"Caching" cards

Caching is one of the topics that sooner or later arise when you reason about cardspace. If I use the same card across different applications at the same time, or in a short period of time, can't I cache the card? If with a certain application I reuse the same card all the time, can't I automate that choice so that I don't get prompted?

Valid questions, that deserve detailed answers. I won't make any considerations rooted on the Laws: for example, I may say that caching is overstretching the consent of the subject, since in a single point in time the user deprives his future self of the chance of perceiving the moment in which his/her data will be disclosed.
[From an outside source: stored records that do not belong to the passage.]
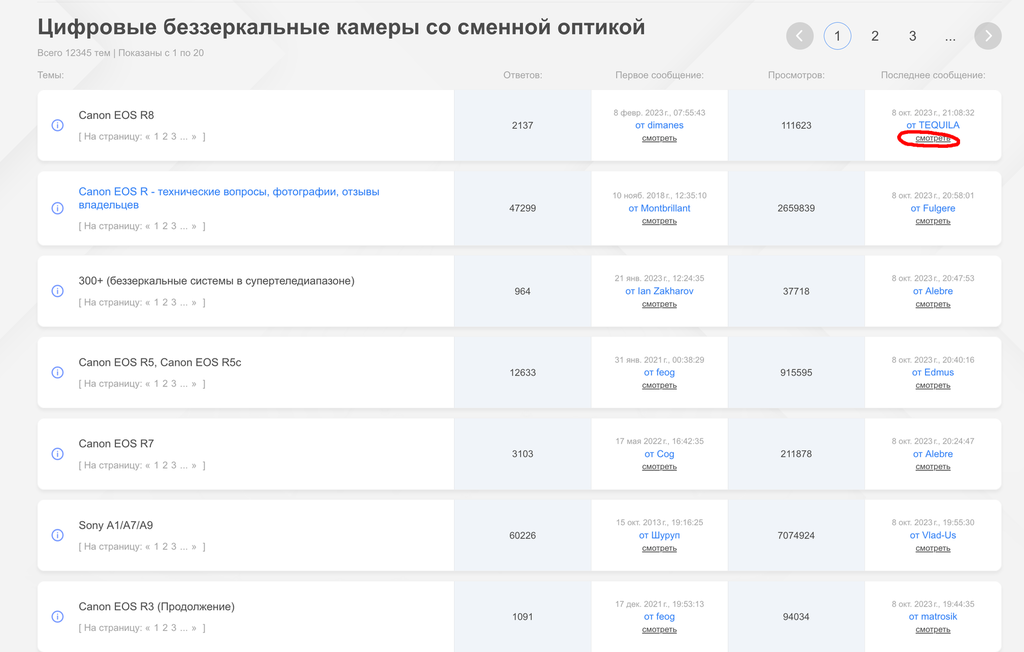
Task: Click info icon for Canon EOS R3 topic
Action: click(57, 617)
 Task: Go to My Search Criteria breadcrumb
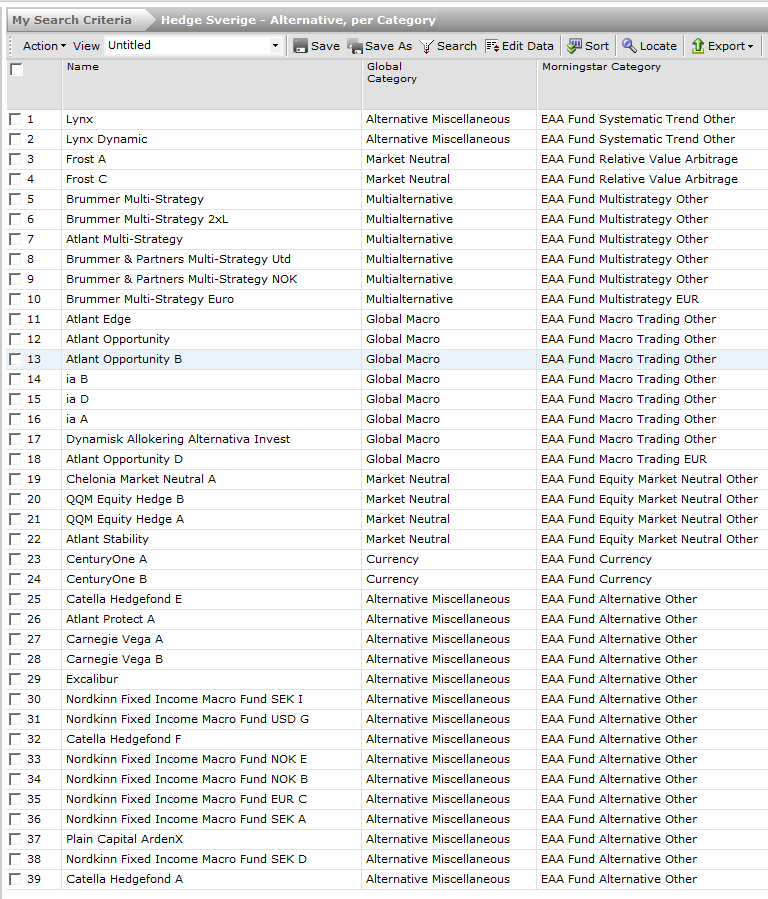click(71, 20)
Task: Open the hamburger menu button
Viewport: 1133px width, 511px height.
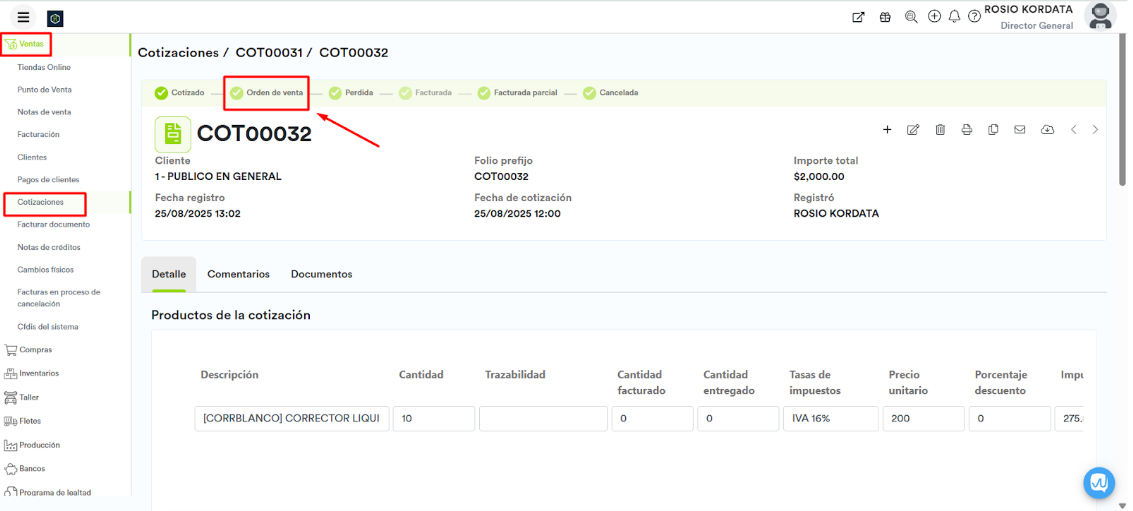Action: coord(23,17)
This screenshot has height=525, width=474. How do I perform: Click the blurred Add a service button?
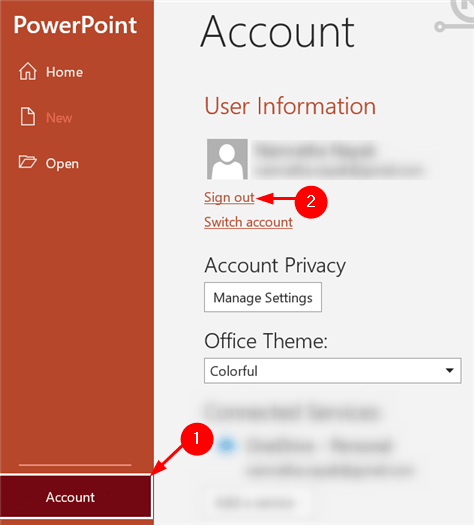coord(257,503)
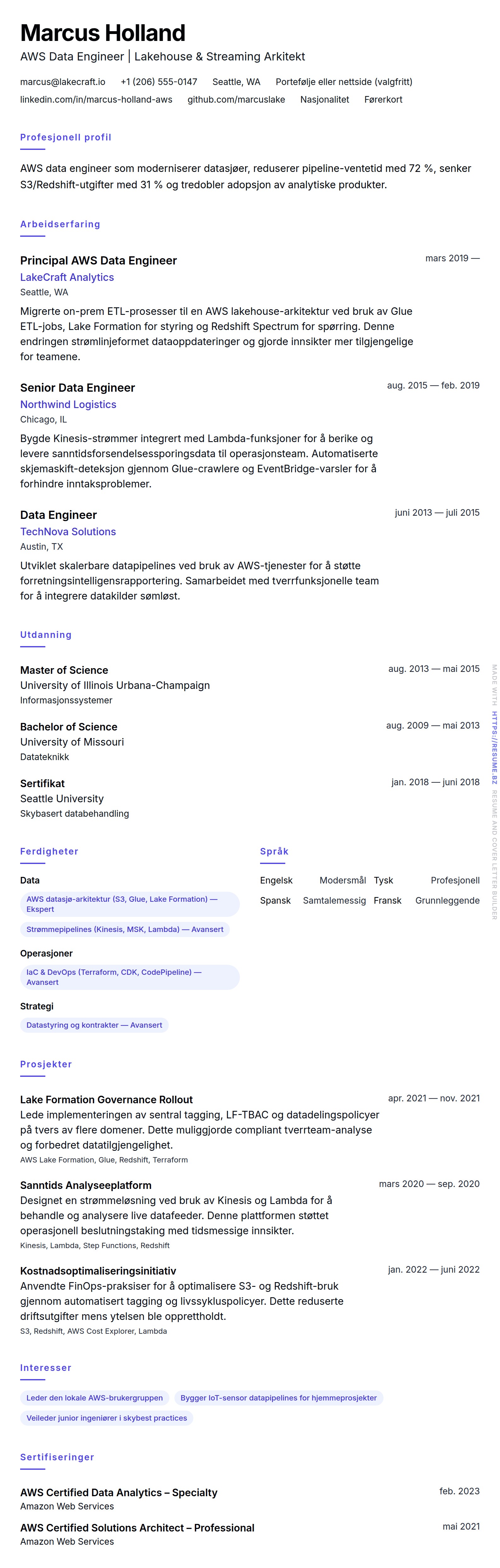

But I wasn't the one taking the decision of not implementing caching in the identity selector, the above may not be the reasons for which it's not there. For this post I will stick with what I handle best, token juggling: there are solid reasons for which certain forms of caching would not work, and those are the ones I'm gonna share here. I had this post in the pipeline since pretty long, and here it is.

In CardSpace a managed card represents the ability of obtaining a token from a certain IP. If the policy of one RP accepts a token from a certain IP, the subject can 1) select the managed card that represents the corresponding token 2) take whatever steps is needed to be recognized by the IP 3) if 2 was successful the subject obtains the token from IP and, after reviewing its content, he/she can decide to send it to the RP.

The first observation here is that if we want to cache something, this has to be the token (the notion of caching a card is, in ws-trust terms, ill-posed). There are many good reasons for which somebody may want to cache a token: for example an application may want to talk with a web service that lives on the same RP (hence protected by the same X509), but that has a different endpoint than the first web service that was contacted (for example I may have obtained my token for www.foo.org/ws1, while now I want to talk with www.foo.org/ws2). In order to address that situation I wrote the example described here.  CardSpace does not have any native way of caching tokens even in rich client applications, but the extensibility of WCF (on which cardspace implementation is based) was expressive enough to allow me to create a simple caching system.

Now: my caching system is expressly designed for avoiding to prompt the subject more than once when he is contacting different endpoint of the same RP. That sort of make sense, because from the transaction point of view is it the same RP that the subject is dealing with, the same business entity to which he/she decided to disclose: the fact that the function the RP delivers uses more than one endpoint is more of an implementation detail. However my caching system would NOT work with multiple RP, for a very simple reason: the cached token was not released for RPs that are different from the intended one.

When we use a managed card for obtaining a token, we encrypt such a token for the specific RP for which we are making the request; the IP may or may not know the identity of the RP, according to its auditing policy, but in the end the token that the subject gets back is encrypted in a way that only the intended recipient will be able to use it. Basically, a token obtained for RP1 & cached cannot be re-used successfully with RP2. That's one reason for which tokens cannot be reuses "as is" across different RPs.

We may want to transfer the burden to the identity selector, and say that a "cached managed card" is a card that, if used successfully for obtaining a token for RP1, once it will be used for RP2 it will simply repeat silently the steps for obtaining a suitable token without subject's intervention. Again I won’t go into the implications of such a behavior in term of abiding to the 7 Laws, but I'll again come out with a practical consideration: obtaining a token from IP for RP1 requested the subject to use some authentication factor for securing the RST, and such a factor may simply not be cacheable (see OTPs) or require the subject to perform some explicit step (insert a smartcard, swipe the finger, etc).

The image attached tries to give visual sense of what I said (the notation is straightforward: same as https://channel9.msdn.com/ShowPost.aspx?PostID=241455. Note that for simplicity here I don’t distinguish between public and private key, just assume that the E operator always uses the public key and the S operator always uses the private one).

In the picture the diamond key (highlighted in yellow) is the session key generated by the IP: it is encrypted for the key of the first RP (the square one, highlighted turquoise) hence it cannot be consumed as is by the second RP (that has the reverse triangle key). Also, for sending the IP a RST the subject needs the round key (highlighted green). That may be something like a smartcard that needs a pin, an OTP or anything else that cannot be cached by the identity selector (since the verification code lives elsewhere).

PS: I know that the above didn’t address the usability point about the fact that having the need for an IP always online breaks the physical cards metaphor. I think that is the directed identity principle that itself poses a limit to the physical card metaphor suitability: in the online world we have cryptographic guarantees that are much more powerful than the simple assumption that the holographic pattern on an ID is difficult to fake, but as long as we use the cards as means to obtain unidirectional tokens the reduced scope is something difficult to avoid.